Trois trains, dont deux à grande vitesse, et cinq gares: rejoindre Liverpool depuis Lausanne est possible en une journée et permet d’arriver juste à temps à la « Cavern », où la « Beatleweek » bat son plein.






Parcours ferroviaire instagrammé.
À vol d’oiseau, il y a un peu plus de 1000 kilomètres. Il faut en rajouter deux à trois cents, ainsi qu’un tunnel sous la mer, pour rejoindre Liverpool depuis Lausanne. Mais c’est possible en une journée, avec un départ de Lausanne avec le premier TGV Lyria, un changement de gare à Paris, où l’on remarque que les informations dans celles-ci ont été considérablement améliorées, Jeux Olympiques aidant, puis les contrôles de sécurité avant de prendre l’Eurostar. Passage de la sécurité, robot à passeports français, robot à passeport anglais et enfin la zone d’attente du train, où l’on… attend longtemps puisqu’on nous a demandé de venir bien en avance et que le passage des contrôles n’a duré que 5 minutes…
Mais bon, il y a un « Paul » à l’intérieur (pas le bassiste, le boulanger), qui propose des sandwichs jambon-beurre-fromage à des prix encore corrects pour une zone fermée. Le voyage en Eurostar se fait toujours de manière agréable, le train est parfaitement à l’heure, ce qui tombe bien, puisqu’il faut passer à pied de la gare de St-Pancras à celle d’Euston. C’est faisable, et si tout va bien ça laisse même le temps d’acheter un café… ah oui, on est en Angleterre, le café a sensiblement changé de goût…
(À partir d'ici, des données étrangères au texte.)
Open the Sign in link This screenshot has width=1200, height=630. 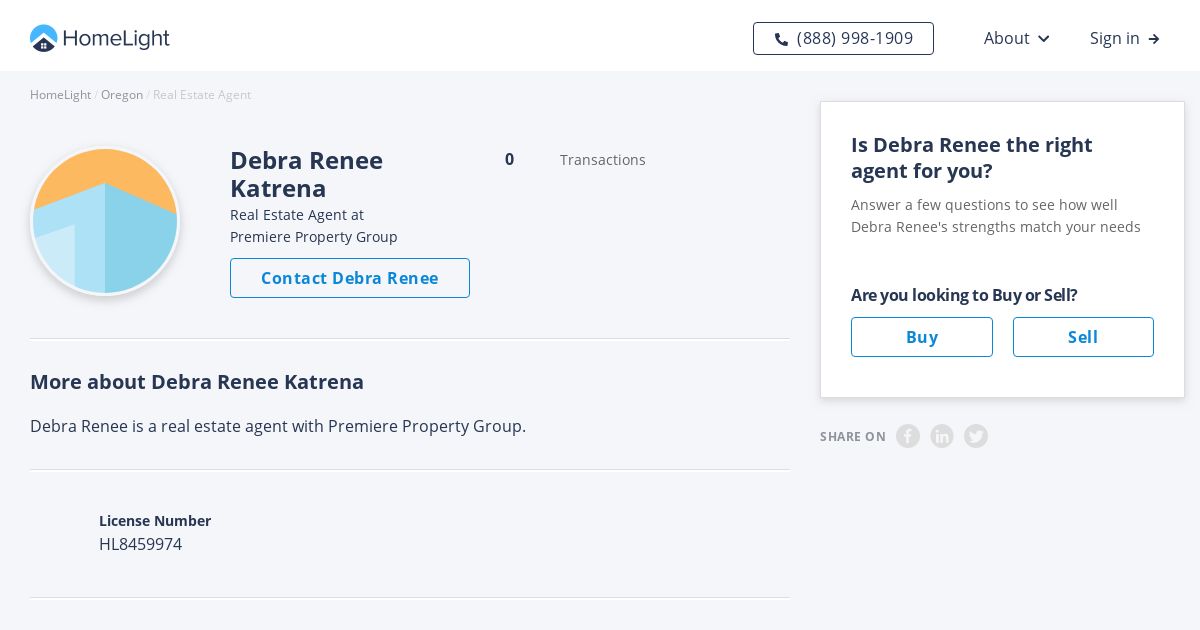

C’est ensuite un Intercity de la compagnie Avanti (qui appartient notamment à Trenitalia) qui me mène à Liverpool. Après un peu plus de deux heures trente de trajet, il n’y a plus qu’à sauter hors du train et à foncer à la Cavern! Onze heures après le départ sur le quai de la gare de Lausanne me voici donc à écouter le premier morceau des Beatles… Il y en aura bien d’autres durant le week-end.